Die letzte Etappe unserer gemeinsamen Zeit führt uns in unsere Vergangenheit und in die 2 Kilometer entfernte Industriestraße 18a. In der mit Wellblech verkleidetenen »Euro-Bar« gibt es neben Spielautomaten und Billardtischen eine Leinwand, die für Sportübertragungen genutzt wird. Mein Freund, seit der Jugend der größte Phrasen-Konkurrent für Marcel Reif, Bella Rethy & Co., möchte gerne das Fußballspiel Hannover 96 gegen Sevilla sehen und ich halte es auch für den perfekten Abschluss unserer gemeinsamen Tage. Bis zum Anpfiff bietet die Lokalität ein unterhaltsames Rahmenprogramm und wir lachen und scherzen reichlich, bevor Hannover zu meiner Überraschung der Einzug in die UEFA Europa League gelingt.

  1. Steckst du mich noch einmal mit diesen unwissenden Phrasendreschern in einen Sack, binde ich dich bei der Hertha an den Pfosten und du musst die ganze Saison dort verfolgen. Auch die Auswärtsspiele. ;-) Danke (trotzdem) für den schönen Rückblick!

  2. So eine Kiste mit Steinplatten aus Eichstätt steht bei uns auch noch irgendwo im Keller! Ich bin mittlerweile absoluter Fan Deiner Bild und wünsche Dir auf Deiner Reise doch etwas mehr Gastfreundschaft.
    Grüße aus dem tollen Hessen (zwischen Taunus und Westerwald, wo es sich auch richtig toll wandert), Anne

    • Hej Anne,

      lieben Dank für deine Wünsche und dein Kompliment! Verrückt, dass ihr so eine Kiste im Keller habt! ;-) Im Taunus war ich schon einmal einen Tag von Wiesbaden aus wandern, aber noch nicht im Westerwald.

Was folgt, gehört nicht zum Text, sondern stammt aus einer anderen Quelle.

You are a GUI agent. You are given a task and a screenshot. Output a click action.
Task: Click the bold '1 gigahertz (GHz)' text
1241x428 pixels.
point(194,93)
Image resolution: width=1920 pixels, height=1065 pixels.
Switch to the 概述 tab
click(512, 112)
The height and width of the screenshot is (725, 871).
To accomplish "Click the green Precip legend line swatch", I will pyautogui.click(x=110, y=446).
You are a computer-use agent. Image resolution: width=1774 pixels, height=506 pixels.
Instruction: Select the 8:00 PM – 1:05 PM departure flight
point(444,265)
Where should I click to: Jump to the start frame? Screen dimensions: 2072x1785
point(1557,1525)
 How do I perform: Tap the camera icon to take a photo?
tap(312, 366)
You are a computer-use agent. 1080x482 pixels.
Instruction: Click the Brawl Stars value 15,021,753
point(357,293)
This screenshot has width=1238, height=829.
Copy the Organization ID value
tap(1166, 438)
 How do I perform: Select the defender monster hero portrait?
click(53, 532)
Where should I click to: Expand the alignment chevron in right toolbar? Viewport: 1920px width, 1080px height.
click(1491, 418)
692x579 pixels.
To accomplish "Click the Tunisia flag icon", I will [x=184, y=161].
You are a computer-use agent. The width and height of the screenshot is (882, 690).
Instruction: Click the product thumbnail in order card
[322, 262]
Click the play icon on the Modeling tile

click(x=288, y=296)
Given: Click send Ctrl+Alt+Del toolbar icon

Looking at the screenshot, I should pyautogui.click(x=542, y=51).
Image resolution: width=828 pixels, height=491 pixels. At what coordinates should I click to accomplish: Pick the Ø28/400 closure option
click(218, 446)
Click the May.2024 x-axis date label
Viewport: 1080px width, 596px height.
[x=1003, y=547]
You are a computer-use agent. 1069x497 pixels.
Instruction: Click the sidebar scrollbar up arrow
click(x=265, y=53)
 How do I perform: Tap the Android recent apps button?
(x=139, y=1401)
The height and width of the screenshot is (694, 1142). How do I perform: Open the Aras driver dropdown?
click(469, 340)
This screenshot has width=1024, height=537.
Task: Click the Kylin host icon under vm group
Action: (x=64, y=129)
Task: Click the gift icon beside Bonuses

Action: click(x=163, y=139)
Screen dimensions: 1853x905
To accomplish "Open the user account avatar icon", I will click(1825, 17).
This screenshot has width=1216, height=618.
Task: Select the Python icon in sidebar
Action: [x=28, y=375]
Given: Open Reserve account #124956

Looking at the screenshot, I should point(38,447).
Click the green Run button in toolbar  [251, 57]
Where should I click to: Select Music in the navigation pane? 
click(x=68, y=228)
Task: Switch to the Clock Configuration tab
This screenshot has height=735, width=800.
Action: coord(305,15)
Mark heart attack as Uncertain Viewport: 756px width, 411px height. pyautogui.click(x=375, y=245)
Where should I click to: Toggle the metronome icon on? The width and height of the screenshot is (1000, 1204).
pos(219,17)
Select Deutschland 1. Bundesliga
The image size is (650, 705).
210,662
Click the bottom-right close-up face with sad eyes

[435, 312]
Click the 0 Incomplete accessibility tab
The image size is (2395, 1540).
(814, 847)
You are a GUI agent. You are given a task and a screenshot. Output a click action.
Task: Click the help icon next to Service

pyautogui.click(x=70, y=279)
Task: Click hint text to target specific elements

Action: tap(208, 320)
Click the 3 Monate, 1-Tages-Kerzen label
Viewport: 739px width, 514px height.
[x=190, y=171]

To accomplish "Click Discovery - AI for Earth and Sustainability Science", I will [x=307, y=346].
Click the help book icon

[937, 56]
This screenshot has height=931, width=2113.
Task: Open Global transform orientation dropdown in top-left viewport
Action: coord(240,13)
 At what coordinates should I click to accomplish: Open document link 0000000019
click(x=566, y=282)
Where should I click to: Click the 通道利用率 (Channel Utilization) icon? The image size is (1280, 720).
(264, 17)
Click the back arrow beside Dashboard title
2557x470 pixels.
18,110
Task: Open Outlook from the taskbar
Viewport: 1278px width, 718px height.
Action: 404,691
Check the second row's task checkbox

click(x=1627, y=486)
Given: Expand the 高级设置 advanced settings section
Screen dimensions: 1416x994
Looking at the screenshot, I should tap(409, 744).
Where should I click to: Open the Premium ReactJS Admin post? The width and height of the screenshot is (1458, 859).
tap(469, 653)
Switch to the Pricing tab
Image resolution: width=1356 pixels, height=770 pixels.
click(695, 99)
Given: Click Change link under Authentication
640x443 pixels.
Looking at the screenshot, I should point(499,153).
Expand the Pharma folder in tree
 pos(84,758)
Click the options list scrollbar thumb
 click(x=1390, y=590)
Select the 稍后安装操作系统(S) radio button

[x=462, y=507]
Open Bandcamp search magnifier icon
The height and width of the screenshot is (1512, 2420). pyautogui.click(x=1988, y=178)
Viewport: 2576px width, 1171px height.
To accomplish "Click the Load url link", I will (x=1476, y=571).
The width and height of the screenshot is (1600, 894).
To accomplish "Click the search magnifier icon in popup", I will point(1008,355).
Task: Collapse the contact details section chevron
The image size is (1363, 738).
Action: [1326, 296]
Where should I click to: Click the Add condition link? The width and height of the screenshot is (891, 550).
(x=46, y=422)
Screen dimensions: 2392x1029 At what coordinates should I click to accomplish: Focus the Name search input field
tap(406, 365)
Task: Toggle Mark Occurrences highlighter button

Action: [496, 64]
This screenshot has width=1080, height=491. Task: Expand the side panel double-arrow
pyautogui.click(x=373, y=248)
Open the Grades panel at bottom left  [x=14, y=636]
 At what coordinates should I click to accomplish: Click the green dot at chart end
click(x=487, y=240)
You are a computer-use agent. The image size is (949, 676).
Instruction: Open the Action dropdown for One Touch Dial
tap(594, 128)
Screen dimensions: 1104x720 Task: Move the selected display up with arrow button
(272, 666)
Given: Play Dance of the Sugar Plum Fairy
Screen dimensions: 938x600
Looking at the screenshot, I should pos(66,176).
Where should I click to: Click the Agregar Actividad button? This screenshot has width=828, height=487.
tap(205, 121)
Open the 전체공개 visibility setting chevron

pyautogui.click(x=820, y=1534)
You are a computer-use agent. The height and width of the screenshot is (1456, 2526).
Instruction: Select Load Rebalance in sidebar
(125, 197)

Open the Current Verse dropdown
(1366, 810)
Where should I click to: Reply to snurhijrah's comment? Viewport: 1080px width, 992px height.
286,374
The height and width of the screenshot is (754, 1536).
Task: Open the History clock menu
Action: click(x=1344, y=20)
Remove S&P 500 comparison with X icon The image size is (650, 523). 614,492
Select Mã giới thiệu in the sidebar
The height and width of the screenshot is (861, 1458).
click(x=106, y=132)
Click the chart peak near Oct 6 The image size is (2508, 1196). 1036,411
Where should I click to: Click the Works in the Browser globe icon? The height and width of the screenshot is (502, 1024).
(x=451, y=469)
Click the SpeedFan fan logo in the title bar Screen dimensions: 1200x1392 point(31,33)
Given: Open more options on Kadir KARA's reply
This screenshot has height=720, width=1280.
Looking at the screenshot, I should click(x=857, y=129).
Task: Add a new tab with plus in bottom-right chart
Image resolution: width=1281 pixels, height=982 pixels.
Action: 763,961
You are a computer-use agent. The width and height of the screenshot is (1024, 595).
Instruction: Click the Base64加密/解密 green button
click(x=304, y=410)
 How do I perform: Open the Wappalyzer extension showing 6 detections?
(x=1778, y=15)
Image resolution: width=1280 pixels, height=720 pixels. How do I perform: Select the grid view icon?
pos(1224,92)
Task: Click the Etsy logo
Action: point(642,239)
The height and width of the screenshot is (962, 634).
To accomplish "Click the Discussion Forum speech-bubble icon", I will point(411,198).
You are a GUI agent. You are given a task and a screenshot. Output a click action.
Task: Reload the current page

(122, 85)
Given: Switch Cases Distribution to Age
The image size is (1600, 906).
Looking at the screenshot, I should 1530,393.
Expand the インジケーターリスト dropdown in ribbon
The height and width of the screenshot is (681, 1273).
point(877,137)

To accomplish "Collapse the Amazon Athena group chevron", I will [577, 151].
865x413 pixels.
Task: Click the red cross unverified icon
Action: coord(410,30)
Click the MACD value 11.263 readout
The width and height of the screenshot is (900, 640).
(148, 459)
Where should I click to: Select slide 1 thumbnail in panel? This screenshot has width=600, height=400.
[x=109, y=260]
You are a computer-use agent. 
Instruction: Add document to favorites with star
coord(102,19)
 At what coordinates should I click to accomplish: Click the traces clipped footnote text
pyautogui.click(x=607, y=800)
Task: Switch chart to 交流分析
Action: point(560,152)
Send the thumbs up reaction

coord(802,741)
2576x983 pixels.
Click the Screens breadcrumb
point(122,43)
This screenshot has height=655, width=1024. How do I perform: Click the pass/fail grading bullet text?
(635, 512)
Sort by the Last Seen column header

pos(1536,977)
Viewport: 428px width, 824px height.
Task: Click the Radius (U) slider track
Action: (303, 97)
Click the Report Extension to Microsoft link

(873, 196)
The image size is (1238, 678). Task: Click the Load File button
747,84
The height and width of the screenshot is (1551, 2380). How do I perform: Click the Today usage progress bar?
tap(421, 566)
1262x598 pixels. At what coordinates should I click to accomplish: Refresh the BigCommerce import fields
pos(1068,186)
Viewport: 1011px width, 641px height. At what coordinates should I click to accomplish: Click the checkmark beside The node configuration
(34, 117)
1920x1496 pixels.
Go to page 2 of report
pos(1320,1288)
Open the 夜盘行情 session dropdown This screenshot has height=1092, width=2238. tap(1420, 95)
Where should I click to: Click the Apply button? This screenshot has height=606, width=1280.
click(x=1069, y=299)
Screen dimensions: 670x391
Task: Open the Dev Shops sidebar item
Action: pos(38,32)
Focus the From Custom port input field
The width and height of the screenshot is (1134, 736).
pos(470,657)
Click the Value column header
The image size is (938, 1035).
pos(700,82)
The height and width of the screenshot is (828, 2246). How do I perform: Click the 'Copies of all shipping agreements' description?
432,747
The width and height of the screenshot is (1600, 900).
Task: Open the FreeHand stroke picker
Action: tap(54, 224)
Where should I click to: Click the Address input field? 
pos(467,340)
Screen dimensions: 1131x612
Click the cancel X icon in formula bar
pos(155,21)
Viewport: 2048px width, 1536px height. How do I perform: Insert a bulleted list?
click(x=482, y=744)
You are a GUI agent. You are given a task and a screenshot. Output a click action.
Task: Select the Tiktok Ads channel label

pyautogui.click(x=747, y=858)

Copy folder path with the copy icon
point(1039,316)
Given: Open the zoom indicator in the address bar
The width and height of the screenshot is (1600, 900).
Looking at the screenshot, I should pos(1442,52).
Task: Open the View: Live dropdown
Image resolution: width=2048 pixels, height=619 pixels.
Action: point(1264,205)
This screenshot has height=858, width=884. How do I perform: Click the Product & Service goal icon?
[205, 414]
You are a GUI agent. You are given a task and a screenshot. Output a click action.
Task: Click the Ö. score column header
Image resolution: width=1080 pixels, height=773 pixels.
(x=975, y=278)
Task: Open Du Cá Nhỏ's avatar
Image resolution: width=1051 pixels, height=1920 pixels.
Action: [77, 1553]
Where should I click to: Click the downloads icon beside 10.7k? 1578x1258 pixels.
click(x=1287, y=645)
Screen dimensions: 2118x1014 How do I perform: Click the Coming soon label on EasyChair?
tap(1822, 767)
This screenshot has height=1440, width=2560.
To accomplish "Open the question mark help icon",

      Beste Grüße aus Bald Tölz
      Jens

  3. In welchen Zeitraum habt ihr denn eure Wanderung durch die Eifel geplant?
    Besonders der Nationalpark Eifel eignet sich zum Wandern.
    Aber es gibt auch einige interessante Punkte abseits der Hauptwanderwege.
    Es lohnt sich also sich die Eifel mal etwas genauer anzuschauen.

    Viel Spaß weiterhin
    Jutta Bungard
    Gästehaus Im Tal 18

    • Hallo Jutta,

      Ende Oktober wollte ich in die Eifel.

      Den Lieserpfad hatte ich mir schon für zwei Tage notiert! Ansonsten muss ich noch schauen, weil ich gerne die schmalen und ruhigen Pfade gehen möchte und als Untergrund Waldboden für Aiko und mich bevorzuge. Ich bin für jeden Tipp dankbar!